2025 Ana Hatherly Lecture: Luís de Camões between Europe and Asia (1553–1570)

November 6, 2025

The Center for Portuguese Studies at UC Berkeley convened its annual Ana Hatherly Lecture on November 6, 2025, featuring Yale University professor Kenneth David Jackson, a leading scholar of Luso-Brazilian literatures and cultures. Moderated by Professor Jeroen DeWulf, director of the Center for Portuguese Studies, the event gathered 17 attendees, including students, faculty, and community members, for an afternoon of intellectual engagement followed by a reception.

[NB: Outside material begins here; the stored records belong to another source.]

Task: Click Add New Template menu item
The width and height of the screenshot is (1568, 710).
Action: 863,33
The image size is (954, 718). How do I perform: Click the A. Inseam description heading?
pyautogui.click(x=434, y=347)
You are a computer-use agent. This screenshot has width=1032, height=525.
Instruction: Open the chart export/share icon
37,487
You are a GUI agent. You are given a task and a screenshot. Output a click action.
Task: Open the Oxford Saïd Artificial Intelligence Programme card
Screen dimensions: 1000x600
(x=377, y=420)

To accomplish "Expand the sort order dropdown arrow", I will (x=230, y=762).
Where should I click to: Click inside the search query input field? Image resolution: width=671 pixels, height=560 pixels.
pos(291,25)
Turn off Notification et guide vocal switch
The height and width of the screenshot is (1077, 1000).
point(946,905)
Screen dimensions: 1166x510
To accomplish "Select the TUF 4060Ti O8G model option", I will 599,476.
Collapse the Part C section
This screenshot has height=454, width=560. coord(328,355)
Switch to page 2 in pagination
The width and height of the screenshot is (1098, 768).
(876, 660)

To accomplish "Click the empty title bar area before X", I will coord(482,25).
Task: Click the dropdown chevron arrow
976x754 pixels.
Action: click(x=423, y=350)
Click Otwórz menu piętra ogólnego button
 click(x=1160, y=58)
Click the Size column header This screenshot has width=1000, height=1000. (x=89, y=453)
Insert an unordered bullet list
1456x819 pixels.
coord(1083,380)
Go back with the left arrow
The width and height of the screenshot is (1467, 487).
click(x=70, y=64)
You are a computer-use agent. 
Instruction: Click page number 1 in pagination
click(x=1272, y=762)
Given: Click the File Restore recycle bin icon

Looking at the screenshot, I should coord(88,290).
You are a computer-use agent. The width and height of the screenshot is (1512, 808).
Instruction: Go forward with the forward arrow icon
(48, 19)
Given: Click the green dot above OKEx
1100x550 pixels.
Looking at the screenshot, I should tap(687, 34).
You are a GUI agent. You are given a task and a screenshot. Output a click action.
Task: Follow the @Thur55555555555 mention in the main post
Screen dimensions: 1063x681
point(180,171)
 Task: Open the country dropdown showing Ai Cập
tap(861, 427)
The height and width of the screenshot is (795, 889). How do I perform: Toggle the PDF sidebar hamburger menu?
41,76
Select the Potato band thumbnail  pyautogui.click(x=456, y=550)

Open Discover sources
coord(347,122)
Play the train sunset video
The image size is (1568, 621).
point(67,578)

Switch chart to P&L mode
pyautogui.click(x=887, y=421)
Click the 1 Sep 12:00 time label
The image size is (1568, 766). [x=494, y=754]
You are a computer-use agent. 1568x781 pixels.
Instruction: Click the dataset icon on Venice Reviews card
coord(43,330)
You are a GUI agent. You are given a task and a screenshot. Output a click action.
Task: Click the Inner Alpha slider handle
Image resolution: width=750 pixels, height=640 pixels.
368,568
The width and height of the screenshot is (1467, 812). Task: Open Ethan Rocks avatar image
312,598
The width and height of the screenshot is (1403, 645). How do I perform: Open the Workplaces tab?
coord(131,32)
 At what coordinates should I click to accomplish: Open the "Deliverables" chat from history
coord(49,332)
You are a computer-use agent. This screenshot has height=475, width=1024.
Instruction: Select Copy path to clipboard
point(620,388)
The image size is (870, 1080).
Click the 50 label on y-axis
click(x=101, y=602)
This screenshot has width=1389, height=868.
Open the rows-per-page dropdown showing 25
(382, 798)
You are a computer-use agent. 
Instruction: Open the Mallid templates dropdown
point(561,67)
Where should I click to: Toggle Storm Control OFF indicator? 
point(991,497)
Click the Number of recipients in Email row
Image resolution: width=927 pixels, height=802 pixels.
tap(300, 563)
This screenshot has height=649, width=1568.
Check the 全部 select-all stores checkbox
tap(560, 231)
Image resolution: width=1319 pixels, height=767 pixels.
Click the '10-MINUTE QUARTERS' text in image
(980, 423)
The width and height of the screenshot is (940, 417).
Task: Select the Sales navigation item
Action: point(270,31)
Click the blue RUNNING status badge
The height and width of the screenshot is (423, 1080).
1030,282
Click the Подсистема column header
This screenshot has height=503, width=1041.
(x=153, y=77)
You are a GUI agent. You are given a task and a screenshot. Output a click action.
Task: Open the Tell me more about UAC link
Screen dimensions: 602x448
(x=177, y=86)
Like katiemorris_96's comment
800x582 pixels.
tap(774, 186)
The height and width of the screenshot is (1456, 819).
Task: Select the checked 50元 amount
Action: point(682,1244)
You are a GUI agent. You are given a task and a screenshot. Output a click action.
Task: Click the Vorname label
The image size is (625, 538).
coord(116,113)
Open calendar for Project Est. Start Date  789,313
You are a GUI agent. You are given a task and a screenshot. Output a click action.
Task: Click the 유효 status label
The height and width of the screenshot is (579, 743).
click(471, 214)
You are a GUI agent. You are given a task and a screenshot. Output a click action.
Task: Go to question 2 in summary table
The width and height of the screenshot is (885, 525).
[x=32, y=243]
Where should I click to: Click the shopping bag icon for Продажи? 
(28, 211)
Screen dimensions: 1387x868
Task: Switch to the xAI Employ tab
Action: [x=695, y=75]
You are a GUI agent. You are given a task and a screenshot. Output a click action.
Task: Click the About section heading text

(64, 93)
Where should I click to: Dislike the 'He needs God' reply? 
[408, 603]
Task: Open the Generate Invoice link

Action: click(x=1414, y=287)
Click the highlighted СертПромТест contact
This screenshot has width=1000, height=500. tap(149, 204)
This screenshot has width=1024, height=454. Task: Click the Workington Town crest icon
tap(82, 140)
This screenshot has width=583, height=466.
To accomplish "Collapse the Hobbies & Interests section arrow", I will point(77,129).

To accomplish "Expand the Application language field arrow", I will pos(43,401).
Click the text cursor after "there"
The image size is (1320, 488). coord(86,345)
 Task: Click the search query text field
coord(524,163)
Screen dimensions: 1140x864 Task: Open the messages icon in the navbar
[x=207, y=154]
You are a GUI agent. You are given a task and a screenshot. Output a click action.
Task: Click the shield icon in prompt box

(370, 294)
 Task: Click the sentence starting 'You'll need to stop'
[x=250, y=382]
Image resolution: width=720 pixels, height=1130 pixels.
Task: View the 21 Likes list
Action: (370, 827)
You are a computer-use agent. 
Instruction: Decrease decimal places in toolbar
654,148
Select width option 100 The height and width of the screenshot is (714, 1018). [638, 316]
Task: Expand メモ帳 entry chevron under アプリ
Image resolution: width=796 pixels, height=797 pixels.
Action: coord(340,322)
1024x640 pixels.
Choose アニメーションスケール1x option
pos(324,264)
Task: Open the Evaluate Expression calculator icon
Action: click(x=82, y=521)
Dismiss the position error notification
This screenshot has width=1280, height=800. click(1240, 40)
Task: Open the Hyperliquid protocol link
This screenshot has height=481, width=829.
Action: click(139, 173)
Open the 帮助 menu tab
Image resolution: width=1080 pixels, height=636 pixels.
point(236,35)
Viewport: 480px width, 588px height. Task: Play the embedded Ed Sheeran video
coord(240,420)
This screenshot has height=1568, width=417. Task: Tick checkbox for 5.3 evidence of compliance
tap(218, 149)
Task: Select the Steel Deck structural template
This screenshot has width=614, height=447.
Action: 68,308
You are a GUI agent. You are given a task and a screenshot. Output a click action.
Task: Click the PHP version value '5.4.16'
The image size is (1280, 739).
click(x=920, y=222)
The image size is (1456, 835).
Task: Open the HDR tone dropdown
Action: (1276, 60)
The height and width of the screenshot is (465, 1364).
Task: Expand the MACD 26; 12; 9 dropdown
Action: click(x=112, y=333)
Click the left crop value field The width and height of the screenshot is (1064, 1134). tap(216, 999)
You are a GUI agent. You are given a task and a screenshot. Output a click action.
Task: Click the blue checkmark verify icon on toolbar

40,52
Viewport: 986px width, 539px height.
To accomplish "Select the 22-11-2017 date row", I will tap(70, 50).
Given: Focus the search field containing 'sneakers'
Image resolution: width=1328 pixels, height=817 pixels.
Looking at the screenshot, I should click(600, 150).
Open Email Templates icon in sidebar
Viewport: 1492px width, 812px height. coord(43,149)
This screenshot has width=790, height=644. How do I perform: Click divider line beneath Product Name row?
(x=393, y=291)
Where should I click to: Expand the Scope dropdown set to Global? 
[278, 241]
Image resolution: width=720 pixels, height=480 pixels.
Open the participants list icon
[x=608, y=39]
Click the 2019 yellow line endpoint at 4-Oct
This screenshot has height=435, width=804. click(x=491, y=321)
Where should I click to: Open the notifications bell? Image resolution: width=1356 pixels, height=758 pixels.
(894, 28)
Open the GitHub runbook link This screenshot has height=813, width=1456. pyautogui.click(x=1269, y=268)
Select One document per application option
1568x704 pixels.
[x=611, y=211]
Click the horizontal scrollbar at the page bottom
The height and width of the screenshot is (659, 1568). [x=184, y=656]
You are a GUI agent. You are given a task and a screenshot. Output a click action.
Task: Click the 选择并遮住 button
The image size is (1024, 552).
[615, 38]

In his lecture, “Luís de Camões between Europe and Asia (1553–1570),” Professor Jackson explored the formative years the Portuguese poet spent in India and Southeast Asia, a period marked by shipwrecks, captivity, and the broader turmoil of early modern imperial expansion. Drawing on close literary analysis, travel accounts, and historical records, Jackson traced how these experiences shaped Camões’s poetic voice, enriched his imagery, and ultimately influenced Os Lusíadas, the national epic of Portugal.

Jackson highlighted Camões’s time in Goa, Macau, and the Malabar Coast, underscoring how the poet’s contact with Asian cultures and landscapes deepened his reflections on exile, identity, and the moral ambiguities of empire. Through engaging examples from Camões’s lyrical poetry and epic verse, Jackson illustrated the tension between admiration for exploration and criticism of the violence and injustices embedded in Portugal’s presence in Asia.

Following the lecture, a lively Q&A session allowed attendees to probe the complexities of Camões’s biography, the global dimensions of early modern literature, and the poet’s ongoing relevance in conversations about cultural contact and colonial legacies. Professor DeWulf closed the program by thanking Professor Jackson for his illuminating contributions and inviting participants to a reception in Philosophy Hall.

The event reaffirmed the Center for Portuguese Studies’ commitment to deepening understanding of the Lusophone world and to fostering dialogue on the literary and historical forces that continue to shape it today.